I laughed outright, and when he asked me what I was laughing at I told him it was partly at the idea of his being like a kitten, and partly because I had found him out.

"It is all very well for you to keep the vestry as cold as a barn so that you can keep awake," I added; "but don't you think it is unfair to the rest of the congregation to freeze them too?"

He looked rather disconcerted a moment, and then grinned, though sheepishly.

"Heat makes other people sleepy too," he said defensively.

I chaffed him a little, and told him I should send a couple of loads of wood to the vestry, and that if it were necessary I would give him a bottle of smelling-salts to keep him awake, but certainly the room must be warmer. I declared I would not have dear old lady Andrews exposed to the danger of pneumonia, even if he was like a kitten. It is really quite as touching as it is absurd to think of his sitting in prayer-meeting shivering and uncomfortable because he feels it his duty to keep awake. In biblical times dancing before the Lord was a legitimate form of worship; it is almost a pity that sleeping before the Lord cannot be put among proper religious observances. Dear Miss Charlotte always sleeps—devoutly, I am sure—at every prayer-meeting, and then comes out declaring it has been a beautiful meeting. I have no doubt she has been spiritually refreshed, even if she has nodded. Father used to say that no religion could be permanent until men were able to give their deity a sense of humor; and I do think a supreme being which could not see the humorous side of Deacon Richards' pathetic mortification of the flesh in his frosty vestry could hardly have the qualifications necessary to manage the universe properly.

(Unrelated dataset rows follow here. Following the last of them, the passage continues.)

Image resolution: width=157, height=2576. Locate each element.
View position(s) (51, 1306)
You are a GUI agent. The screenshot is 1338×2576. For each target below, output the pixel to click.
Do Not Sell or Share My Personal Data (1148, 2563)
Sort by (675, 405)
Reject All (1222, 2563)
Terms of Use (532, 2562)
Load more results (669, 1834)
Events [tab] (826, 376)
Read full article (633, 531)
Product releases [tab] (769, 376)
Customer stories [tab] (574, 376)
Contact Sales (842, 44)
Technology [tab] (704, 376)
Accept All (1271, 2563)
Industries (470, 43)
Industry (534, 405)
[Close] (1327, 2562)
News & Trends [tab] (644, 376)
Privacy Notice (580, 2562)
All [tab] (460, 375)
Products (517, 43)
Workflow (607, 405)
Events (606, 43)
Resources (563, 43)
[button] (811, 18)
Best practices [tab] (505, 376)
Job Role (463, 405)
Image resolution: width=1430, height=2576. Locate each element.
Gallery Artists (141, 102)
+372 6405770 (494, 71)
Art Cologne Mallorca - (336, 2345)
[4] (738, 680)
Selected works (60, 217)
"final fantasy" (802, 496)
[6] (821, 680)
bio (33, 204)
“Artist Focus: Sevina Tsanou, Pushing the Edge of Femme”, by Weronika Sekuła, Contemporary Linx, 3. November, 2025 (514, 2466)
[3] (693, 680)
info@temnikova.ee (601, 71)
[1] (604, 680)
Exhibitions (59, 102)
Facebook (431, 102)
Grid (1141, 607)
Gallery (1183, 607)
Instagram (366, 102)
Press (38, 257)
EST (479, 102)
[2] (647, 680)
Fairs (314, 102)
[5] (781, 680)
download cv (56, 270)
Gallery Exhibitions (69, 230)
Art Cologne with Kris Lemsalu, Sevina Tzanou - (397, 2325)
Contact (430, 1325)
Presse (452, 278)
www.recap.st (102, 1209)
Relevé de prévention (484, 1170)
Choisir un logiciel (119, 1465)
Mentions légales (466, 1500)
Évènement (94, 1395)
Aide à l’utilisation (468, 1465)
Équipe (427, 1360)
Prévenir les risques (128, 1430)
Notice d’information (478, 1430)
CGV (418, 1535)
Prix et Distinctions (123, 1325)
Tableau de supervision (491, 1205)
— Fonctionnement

October 12. Ranny Gargan has settled the question of marriage for the present at least. He has remarried his first wife to prevent her from bringing suit against him. As Miss Charlotte rather boldly said, he has legitimized the beating by marrying the woman.

Rosa takes the matter coolly. She says she is glad to have things so she can't think of Ranny, for now she can take Dennis, and not bother any more about it.

"It's a comfort to any woman not to have to decide what man she'll marry," she remarked with her amazing philosophy.

"Then you'd like to have somebody arrange a marriage for you, Rosa," I said, rather for the sake of saying something.

"Arrange, is it?" she cried, bristling up suddenly. "What for would I have somebody making my marriage? I'd like to see anybody that would dare!"